明康细细翻了奏折,事很小,罪名却很大。说他不顾礼仪廉耻,跟自己的小徒儿纠葛不清,甚至晚上还跑去“春风阁”里呷妓。
“明爱卿,看完这些,你有何好解释的?”圣上寻摸着他看完了奏折,问了一声。
原來只是为这事,明康的心定了下來,还以为不在朝为官了会一身轻,哪料得一点点小事,都有好事之人会告御状,这些人可真看得起他。
看着一旁一脸看好戏的吏部侍郎和赵将军,明康也知此事定有他们的份。
他不慌不忙的应道:“虽然有官员不得呷妓这一律法,但明康现在并无官职在身,算不是违法。至于跟我小徒儿纠葛不清这事,实不相瞒,她是我的妻,便不为过。”
赵将军一听,便有些沉不住气了:“胡说,她明明是你的小徒儿,怎么会是你的妻,当初我还替小儿准备上门提亲來着。”
“赵将军真会说笑话。她一直是我的妻,从小就有婚约的,我何曾答应你们提亲來着。”明康倒是胸有成竹,他并沒有答应任何人的提亲,虽然他当时也存了心要替小手安排后半生,可终是因为舍不得,一直迟迟沒有下文。
“明康,你纯粹是在抵赖,全京城都知道,那个是你的徒儿,她可是开口闭口都叫你师父,你两人,明明是师徒。”
不曾想,这个师徒关系,让小手死活不肯改口,不肯原谅他,连这些大臣,也在此事上为难他。
他问赵将军:“请问赵将军,何谓师徒?我的小徒儿既不曾行过拜师之礼,又不曾给我叩个头,如何能证明是我的徒儿?倒是当年小手的父亲临终之时,将她托附于我,这可是刑部许多人可以作证的。”
“可是,你现在不也是叫她小徒儿么?这不是承认你们是师徒关系?”吏部侍郎在一旁不阴不阳的开了腔。
“我叫她小徒儿干你何事?俗语说,闺房之乐,甚于画眉者,我便是叫她宝贝心肝蜜饯儿,又干你何事?”明康沉了脸,一句话脱口而出。

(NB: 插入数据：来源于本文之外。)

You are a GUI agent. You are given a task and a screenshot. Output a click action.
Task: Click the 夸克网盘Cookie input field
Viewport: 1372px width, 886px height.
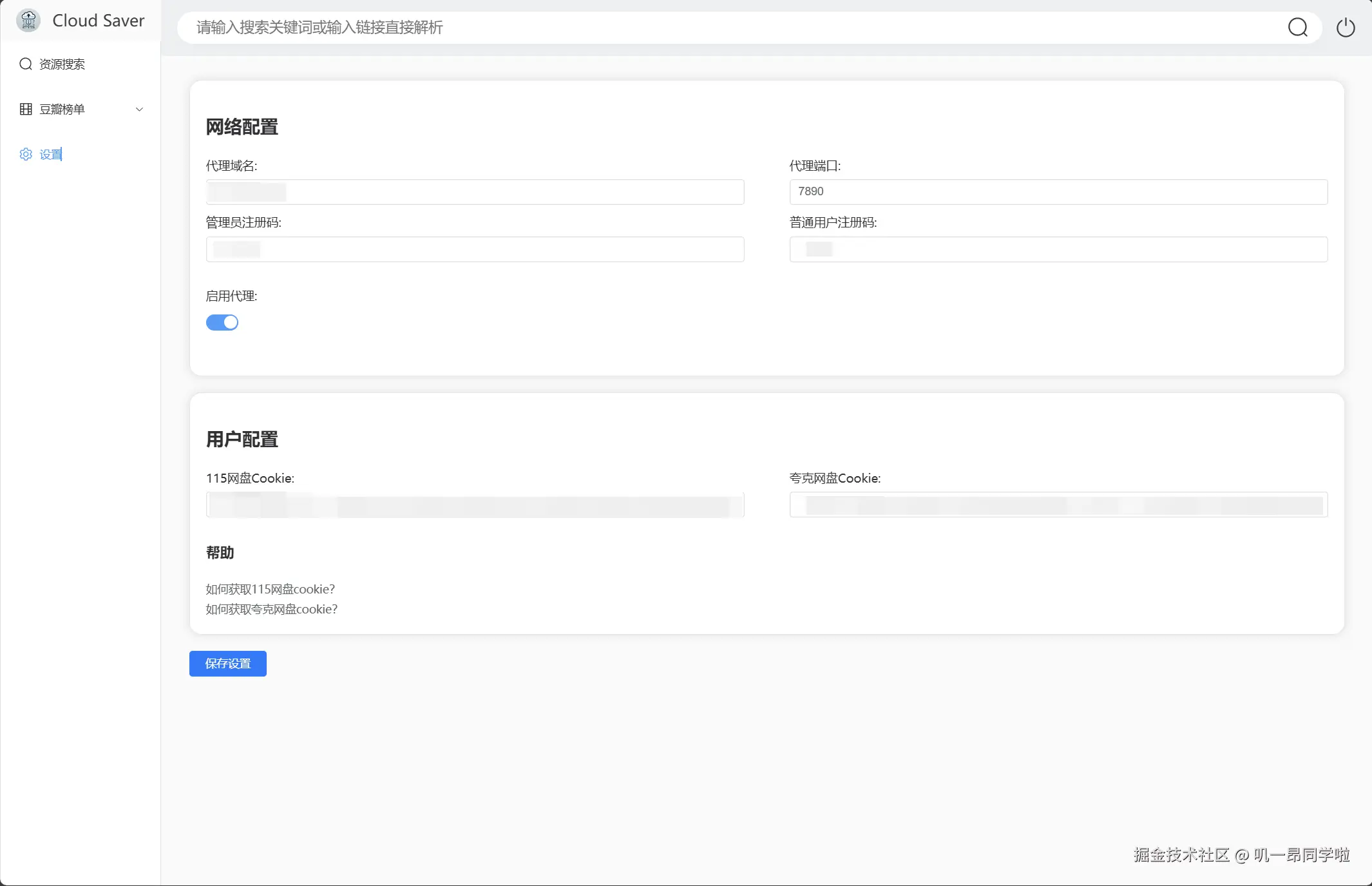(1058, 505)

沒料得这个一向以沉稳老练著称的明康,居然说出这么一番话,赵将军和吏部侍郎都有些目瞪口呆:“明康,枉你饱读圣贤书,居然说出如此不知礼仪廉耻的话。”
“圣上明鉴。”明康只是躬了身,将话題转给了圣上。
圣上也只是盯着明康,自己一惯宠爱的大臣,此番离京回來后,似乎有些大不一样了,以往一直是谨慎严肃,进退有度的,哪料得此时的回话,居然如此大胆。
明康喜欢他的小徒儿,这一定,圣上早就派人调查过了,不料他喜欢他的小徒儿到了如此地步,不怕京城所有人的议论,公然说着叫她宝贝心肝蜜饯儿。
“望圣上圣裁。”吏部侍郎和赵将军齐齐跪了下去。好不容易逮着明康的一点把柄,自是要拿着大做文章。
圣上看着几人,却是问道:“吏部侍郎,你吏部的现在是闲得沒事了?赵将军,边疆现在也是五十年无战乱了?明爱卿,你现在也是闲得整日画眉了?”
几人齐低了头,大气不敢再出一声,圣上是明显的不悦几人在此事上争论,明面上听着圣上是将三人全给责怪了一番,可实际意义,却有些将此事一笔抹开。
摸了斑指一阵,圣上终是再问了一声:“明爱卿,你是决定以后继续叫小徒儿呢,还是叫宝贝儿?”
不曾料得,圣上也问出这话,几人面面相觑,明康终是硬着头皮道:“圣上,请恕罪。”
圣上一拂袖儿,起身离去。
明康骑着马赶回府,他有些猜摸不透,圣上最后问他,是继续叫小徒儿呢还是叫宝贝儿,这意思,稍有应对不好,便有后事。